Thursday, May 27, 2010

Dreams and Ambitions and Reality


Youthful declarations of ambitions and dreams once filled our notebooks, our high school annuals, and our hopeful thoughts. We carefully chose class superlatives and wrote prophecies about our friends based upon their scholastic achievements, sports prowess, popularity, and early success. As reality began to replace the safety-net world of high school, we attempted to adjust our desires and discover new methods for attaining future lives that fit our changing circumstances. Many found it difficult to leave a Disneyland existence to step into a job, a college, or a raging war.

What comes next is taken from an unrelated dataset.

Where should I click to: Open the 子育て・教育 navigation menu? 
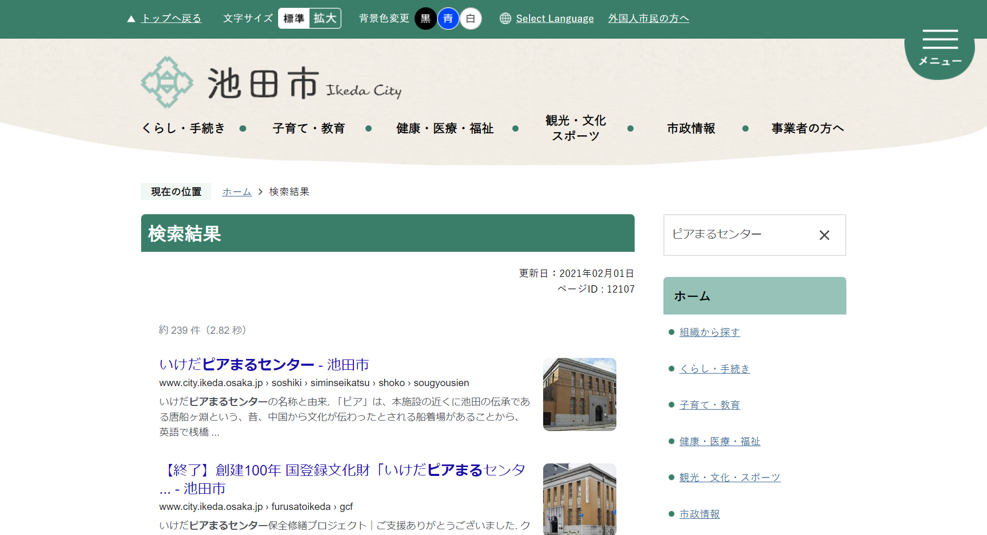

For many people, this sudden requirement to change meant altering the pace and the desire of achieving their earlier plans for life. And, eventually, many of us merely changed our dreams because we made new realizations of whom we really were and what skills and resources we really had. For most, cold reality meant a stinging "smack in the face" and a recalculation of our versions of the elusive "American Dream," a promise given as a birthright in the United States.

As major decisions occurred in our lives, we merely made them, hoping at the time that we had chosen the right course to a successful tomorrow. Planning and thought went into these life-altering steps into an obscure future, but usually still a high degree of uncertainty remained after we chose the new-charted course. Often, today, we look back at career and social moves made in relative haste with thanksgiving that our prayers had allowed us to choose a risky option correctly. And still, exactly how we chose our individual paths remains a mystery.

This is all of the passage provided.